Data items:
━━━━━━━━
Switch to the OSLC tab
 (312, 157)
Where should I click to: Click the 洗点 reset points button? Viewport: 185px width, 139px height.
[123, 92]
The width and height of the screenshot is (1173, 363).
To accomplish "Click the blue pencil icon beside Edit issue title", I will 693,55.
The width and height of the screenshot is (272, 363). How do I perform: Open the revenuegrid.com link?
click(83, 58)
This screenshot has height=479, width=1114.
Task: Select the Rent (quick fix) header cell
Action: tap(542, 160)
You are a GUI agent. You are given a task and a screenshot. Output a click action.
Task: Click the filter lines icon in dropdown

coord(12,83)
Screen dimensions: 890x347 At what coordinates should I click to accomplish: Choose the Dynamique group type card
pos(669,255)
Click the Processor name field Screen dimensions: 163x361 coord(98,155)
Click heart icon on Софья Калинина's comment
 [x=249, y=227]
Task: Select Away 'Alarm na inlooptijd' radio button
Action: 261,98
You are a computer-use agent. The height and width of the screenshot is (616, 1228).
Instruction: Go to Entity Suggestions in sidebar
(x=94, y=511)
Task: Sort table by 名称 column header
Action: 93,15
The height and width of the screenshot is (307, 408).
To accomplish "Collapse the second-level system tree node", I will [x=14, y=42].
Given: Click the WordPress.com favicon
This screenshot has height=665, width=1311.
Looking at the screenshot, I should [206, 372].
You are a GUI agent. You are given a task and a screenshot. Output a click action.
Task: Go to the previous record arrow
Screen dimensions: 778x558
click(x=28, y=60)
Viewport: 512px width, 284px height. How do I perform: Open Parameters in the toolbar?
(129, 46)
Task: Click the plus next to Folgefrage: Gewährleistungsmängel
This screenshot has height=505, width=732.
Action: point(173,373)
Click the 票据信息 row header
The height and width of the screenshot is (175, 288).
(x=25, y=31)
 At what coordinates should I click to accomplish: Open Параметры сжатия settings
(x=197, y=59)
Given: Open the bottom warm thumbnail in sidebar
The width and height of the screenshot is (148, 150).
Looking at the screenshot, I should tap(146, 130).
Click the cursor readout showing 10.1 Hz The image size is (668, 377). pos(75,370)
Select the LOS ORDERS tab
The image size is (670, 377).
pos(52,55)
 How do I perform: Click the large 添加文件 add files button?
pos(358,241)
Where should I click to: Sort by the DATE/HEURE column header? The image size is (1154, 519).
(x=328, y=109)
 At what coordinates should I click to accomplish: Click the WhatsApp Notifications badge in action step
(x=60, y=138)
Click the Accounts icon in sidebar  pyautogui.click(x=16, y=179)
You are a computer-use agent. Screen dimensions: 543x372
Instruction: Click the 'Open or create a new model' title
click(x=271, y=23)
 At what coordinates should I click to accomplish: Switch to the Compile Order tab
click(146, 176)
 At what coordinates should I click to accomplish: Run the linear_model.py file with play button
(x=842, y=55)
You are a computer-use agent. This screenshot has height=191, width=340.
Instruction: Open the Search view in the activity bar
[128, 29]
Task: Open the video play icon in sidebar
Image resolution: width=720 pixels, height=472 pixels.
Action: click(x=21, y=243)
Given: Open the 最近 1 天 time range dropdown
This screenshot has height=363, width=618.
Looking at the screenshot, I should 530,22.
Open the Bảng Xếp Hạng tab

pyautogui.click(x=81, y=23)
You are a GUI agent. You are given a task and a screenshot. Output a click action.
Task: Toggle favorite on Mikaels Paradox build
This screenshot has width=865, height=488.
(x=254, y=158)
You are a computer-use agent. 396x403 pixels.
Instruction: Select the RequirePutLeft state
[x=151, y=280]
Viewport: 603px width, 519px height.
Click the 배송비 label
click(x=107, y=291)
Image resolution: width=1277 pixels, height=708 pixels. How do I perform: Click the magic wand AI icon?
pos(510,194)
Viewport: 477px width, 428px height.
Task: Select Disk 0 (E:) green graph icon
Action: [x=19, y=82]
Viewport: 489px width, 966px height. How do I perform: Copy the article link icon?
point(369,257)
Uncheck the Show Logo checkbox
━━━━━━━━
*Aim*. Copy out every one of the items above word for word, keeping each line unchanged and in its original order.

*Right answer*.
Switch to the OSLC tab
 (312, 157)
Where should I click to: Click the 洗点 reset points button? Viewport: 185px width, 139px height.
[123, 92]
The width and height of the screenshot is (1173, 363).
To accomplish "Click the blue pencil icon beside Edit issue title", I will 693,55.
The width and height of the screenshot is (272, 363). How do I perform: Open the revenuegrid.com link?
click(83, 58)
This screenshot has height=479, width=1114.
Task: Select the Rent (quick fix) header cell
Action: tap(542, 160)
You are a GUI agent. You are given a task and a screenshot. Output a click action.
Task: Click the filter lines icon in dropdown

coord(12,83)
Screen dimensions: 890x347 At what coordinates should I click to accomplish: Choose the Dynamique group type card
pos(669,255)
Click the Processor name field Screen dimensions: 163x361 coord(98,155)
Click heart icon on Софья Калинина's comment
 [x=249, y=227]
Task: Select Away 'Alarm na inlooptijd' radio button
Action: 261,98
You are a computer-use agent. The height and width of the screenshot is (616, 1228).
Instruction: Go to Entity Suggestions in sidebar
(x=94, y=511)
Task: Sort table by 名称 column header
Action: 93,15
The height and width of the screenshot is (307, 408).
To accomplish "Collapse the second-level system tree node", I will [x=14, y=42].
Given: Click the WordPress.com favicon
This screenshot has height=665, width=1311.
Looking at the screenshot, I should [206, 372].
You are a GUI agent. You are given a task and a screenshot. Output a click action.
Task: Go to the previous record arrow
Screen dimensions: 778x558
click(x=28, y=60)
Viewport: 512px width, 284px height. How do I perform: Open Parameters in the toolbar?
(129, 46)
Task: Click the plus next to Folgefrage: Gewährleistungsmängel
This screenshot has height=505, width=732.
Action: point(173,373)
Click the 票据信息 row header
The height and width of the screenshot is (175, 288).
(x=25, y=31)
 At what coordinates should I click to accomplish: Open Параметры сжатия settings
(x=197, y=59)
Given: Open the bottom warm thumbnail in sidebar
The width and height of the screenshot is (148, 150).
Looking at the screenshot, I should tap(146, 130).
Click the cursor readout showing 10.1 Hz The image size is (668, 377). pos(75,370)
Select the LOS ORDERS tab
The image size is (670, 377).
pos(52,55)
 How do I perform: Click the large 添加文件 add files button?
pos(358,241)
Where should I click to: Sort by the DATE/HEURE column header? The image size is (1154, 519).
(x=328, y=109)
 At what coordinates should I click to accomplish: Click the WhatsApp Notifications badge in action step
(x=60, y=138)
Click the Accounts icon in sidebar  pyautogui.click(x=16, y=179)
You are a computer-use agent. Screen dimensions: 543x372
Instruction: Click the 'Open or create a new model' title
click(x=271, y=23)
 At what coordinates should I click to accomplish: Switch to the Compile Order tab
click(146, 176)
 At what coordinates should I click to accomplish: Run the linear_model.py file with play button
(x=842, y=55)
You are a computer-use agent. This screenshot has height=191, width=340.
Instruction: Open the Search view in the activity bar
[128, 29]
Task: Open the video play icon in sidebar
Image resolution: width=720 pixels, height=472 pixels.
Action: click(x=21, y=243)
Given: Open the 最近 1 天 time range dropdown
This screenshot has height=363, width=618.
Looking at the screenshot, I should 530,22.
Open the Bảng Xếp Hạng tab

pyautogui.click(x=81, y=23)
You are a GUI agent. You are given a task and a screenshot. Output a click action.
Task: Toggle favorite on Mikaels Paradox build
This screenshot has width=865, height=488.
(x=254, y=158)
You are a computer-use agent. 396x403 pixels.
Instruction: Select the RequirePutLeft state
[x=151, y=280]
Viewport: 603px width, 519px height.
Click the 배송비 label
click(x=107, y=291)
Image resolution: width=1277 pixels, height=708 pixels. How do I perform: Click the magic wand AI icon?
pos(510,194)
Viewport: 477px width, 428px height.
Task: Select Disk 0 (E:) green graph icon
Action: [x=19, y=82]
Viewport: 489px width, 966px height. How do I perform: Copy the article link icon?
point(369,257)
Uncheck the Show Logo checkbox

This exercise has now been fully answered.